Document segment
━━━━━━━━━━━━━━━━━━━━━━━━━━━━━━

1. This petition is filed by the landowner against the order of the Authorised Officer (Land Reforms) Madurai, in T. C. T. P. No. 237 of 1972, D/- 26-4-1973 allowing the petition by the tenant (Respondent herein) under Section 7 of the Tamil Nadu Act 21 of 1972 and directing restoration of possession by the land-owner to the tenant.
2. The facts that are necessary for disposal of this revision petition are as follows:--The tenant was cultivating 3-51 acres of wet lands belonging to the landowner. Due to default in payment of rent, the landowner filed a petition under Section 3(4)(b) of the Tamil Nadu Cultivating Tenants Protection Act of 1955 and an order of eviction was passed in T. C. T. P. No. 163 of 1970, D/- 14-2-1972. The tenant took the matter up to the High Court and the High Court in C. M. P. No. 3819 of 1972 pending C. R. P. No. 823 of 1972 ordered interim stay directing the tenant to deposit a sum of Rs. 5,000/- into the trial Court within one month of 6-7-1972 as directed. After the expiry of the period the landowner filed an eviction petition on 7-8-1972, stating that the tenant has failed to comply with the directions of the High Court by paying the amount. The Civil revision petition itself was subsequently dismissed on 23-2-1973. On application by the landowner for eviction, notice was issued to the tenant for appearance on 21-8-1972. Though the tenant acknowledged the notice, he did not appear for the hearing on 21-8-1972. The Court in. E. P. No. 13 of 1972 in T. C. T. P. No. 163 of 1970 dated 21-8-1972 ordered the eviction of the tenant and possession was taken over by the landlord on 23-8-1972.

━━━━━━━━━━━━━━━━━━━━━━━━━━━━━━

Data extract
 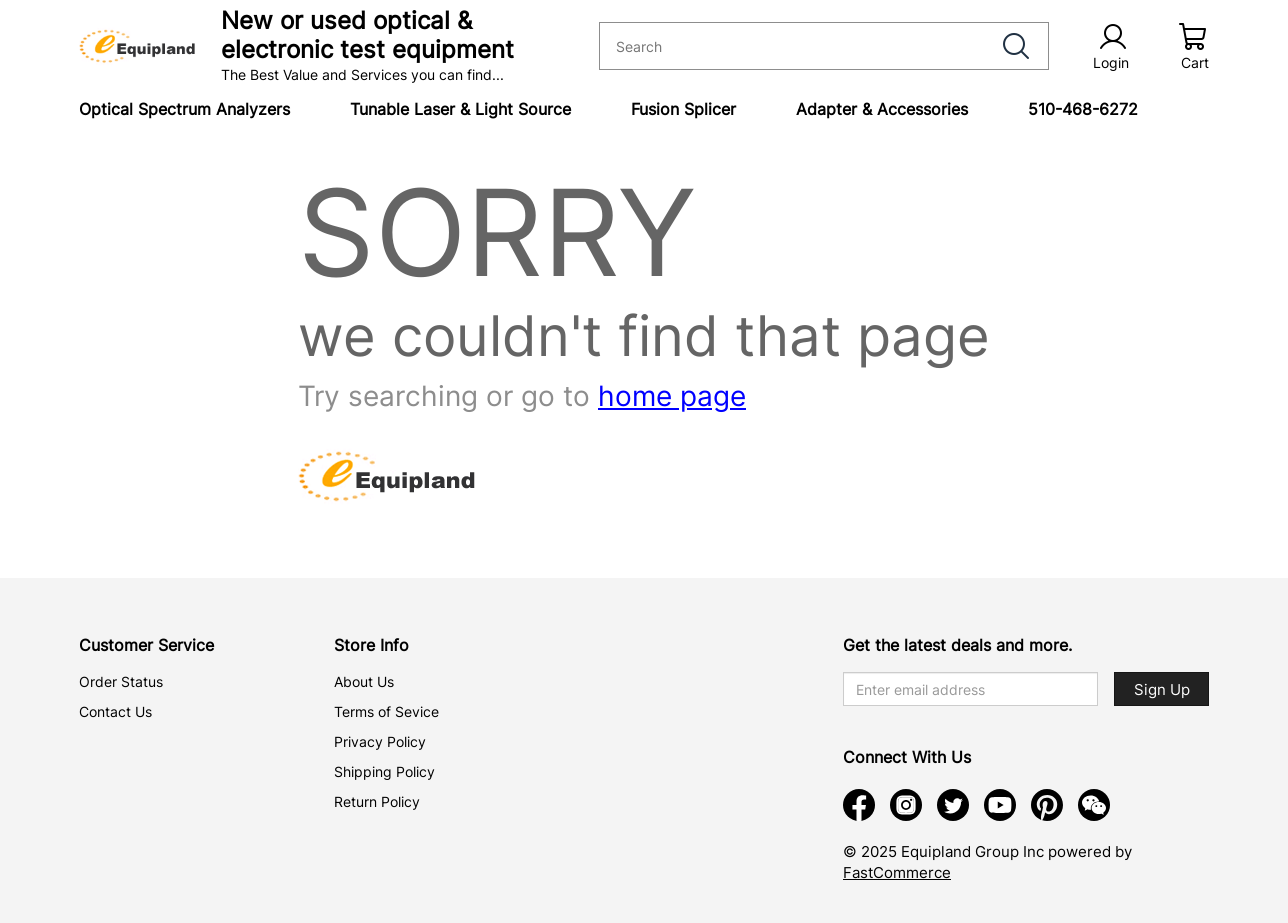 What do you see at coordinates (121, 681) in the screenshot?
I see `Order Status` at bounding box center [121, 681].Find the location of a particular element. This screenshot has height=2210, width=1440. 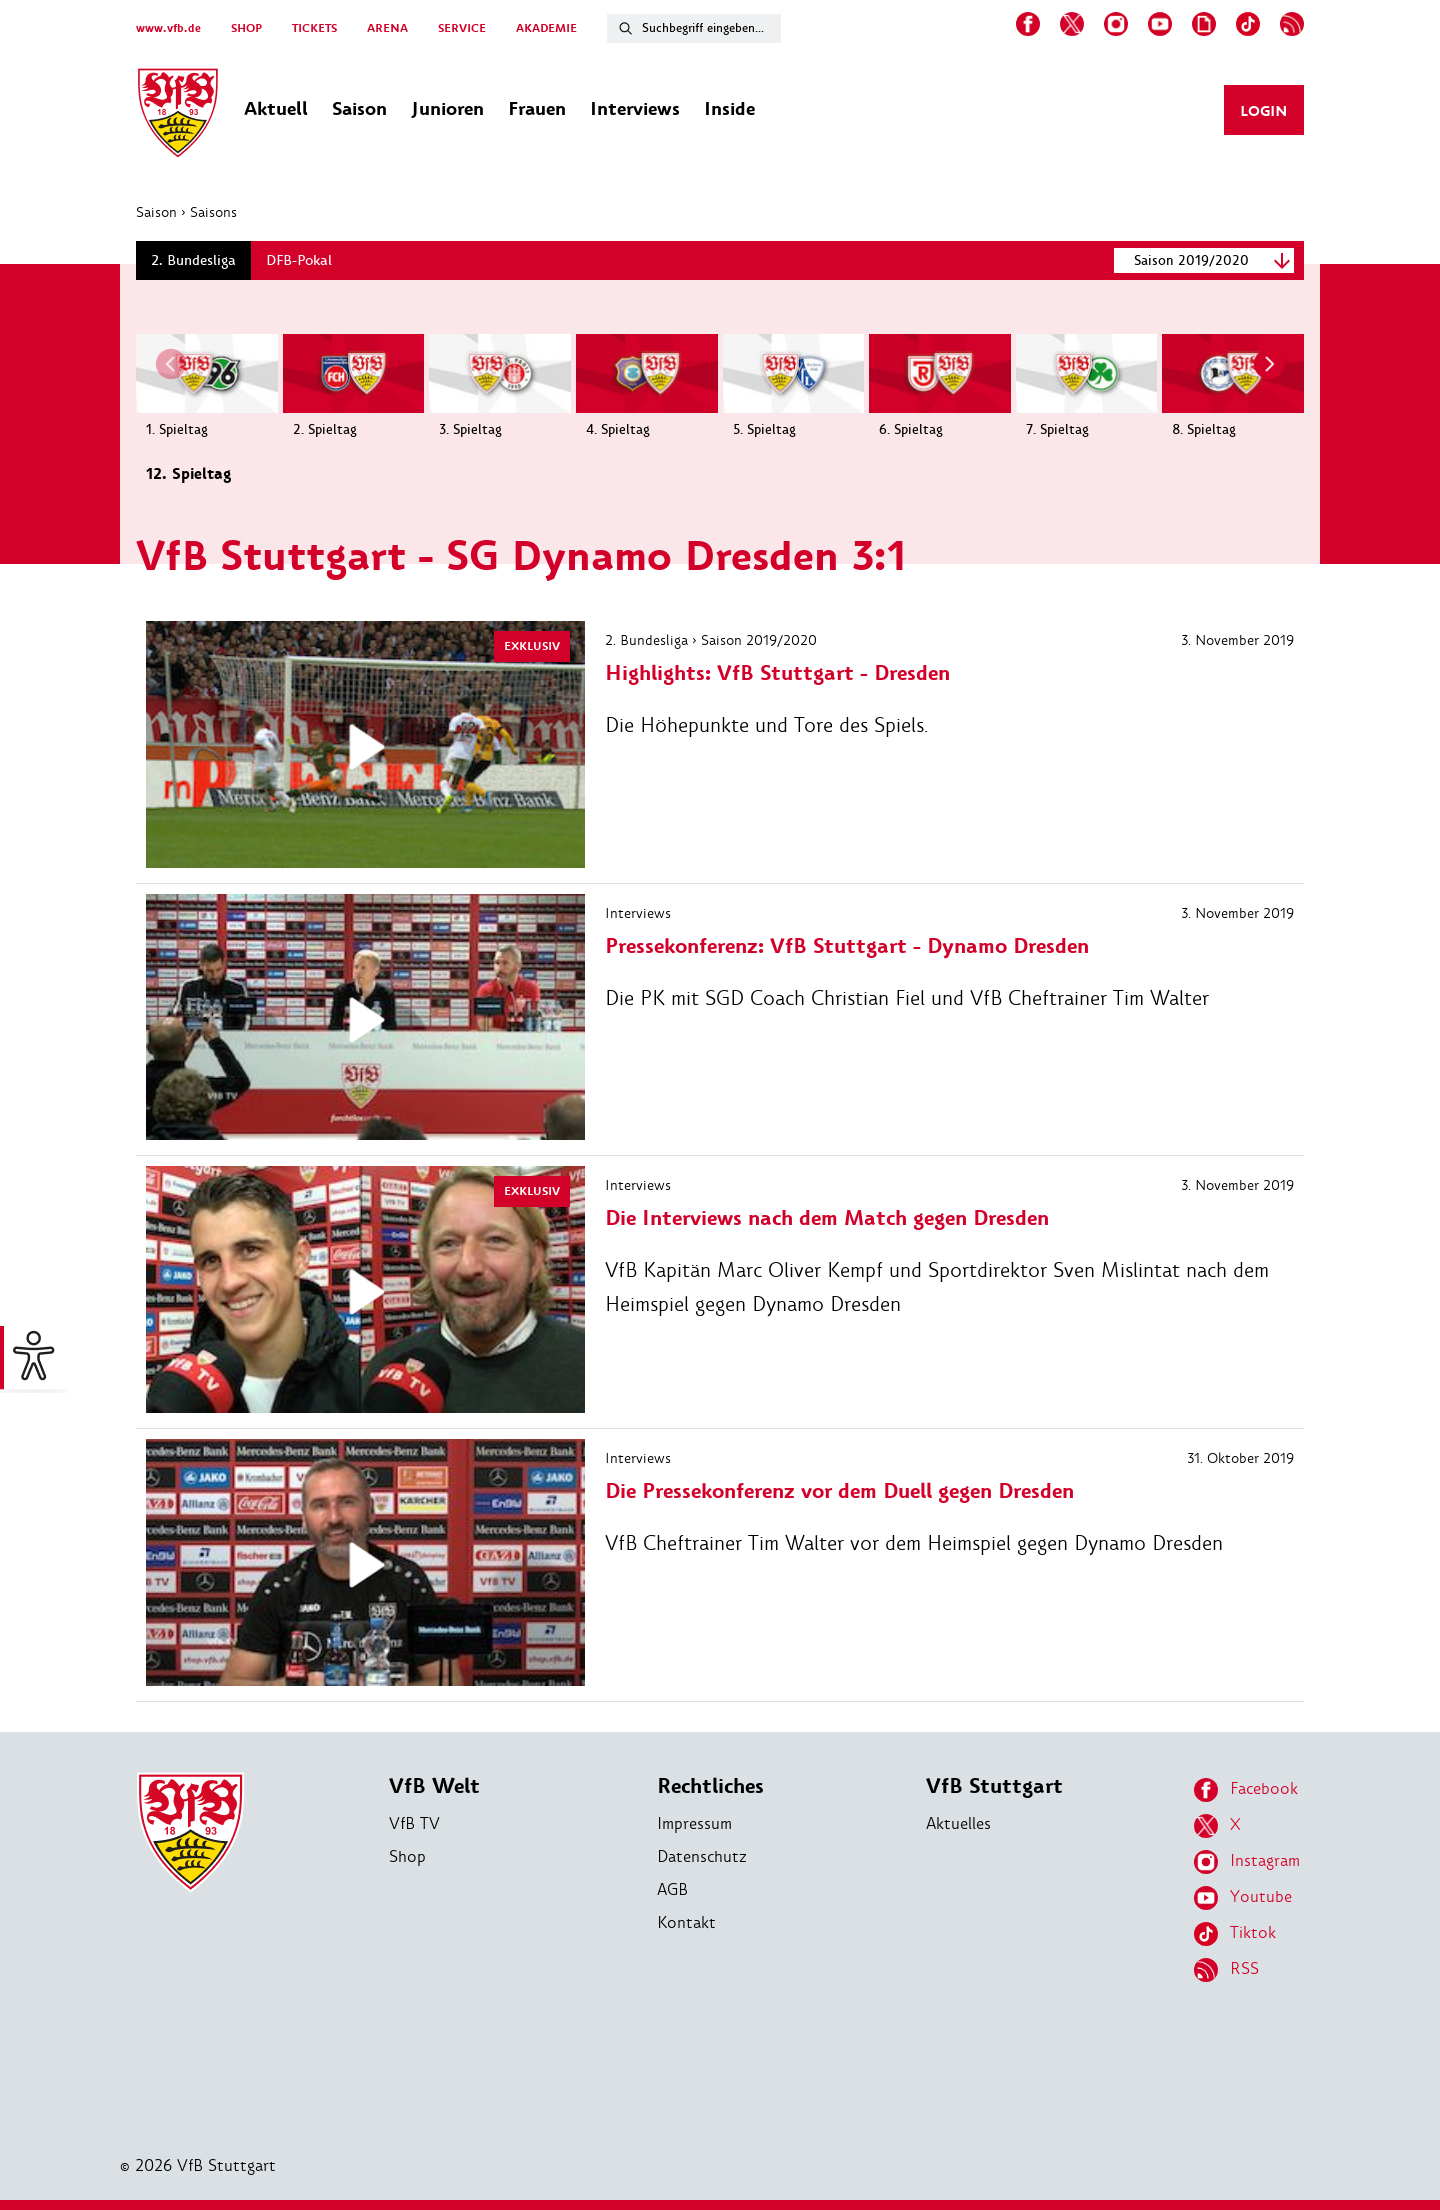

━━━━━━━━━━━━━━━━━━━━━━━━━━━━━━

Given request A
In the land reforms revision petition, on what date did the landlord take over possession of the lands?
Given request B
Pick up the land reforms revision petition after its final sentence and carry it forward.

Task result A
23-8-1972

Task result B
3. Act 21 of 1972 i.e. Tamil Nadu Cultivating Tenants Arrears of Rent (Relief) Act, 1972 came into force on 11-8-1972. It may be noted that this was four days after the landowner filed his eviction petition on 7-8-1972. It is the plea of Mr. Krishnan, the learned counsel for the tenant (respondent herein) that the result of the provisions of the Tamil Nadu Act 21 of 1972 is that there is an absolute stay of proceedings for a period of six months from the date on which the Act came into force, i.e., from 11-8-1972 and therefore the order of eviction passed and possession taken by the landowner on 23-8-1972 is non est and therefore the delivery of possession will have to be treated as a nullity.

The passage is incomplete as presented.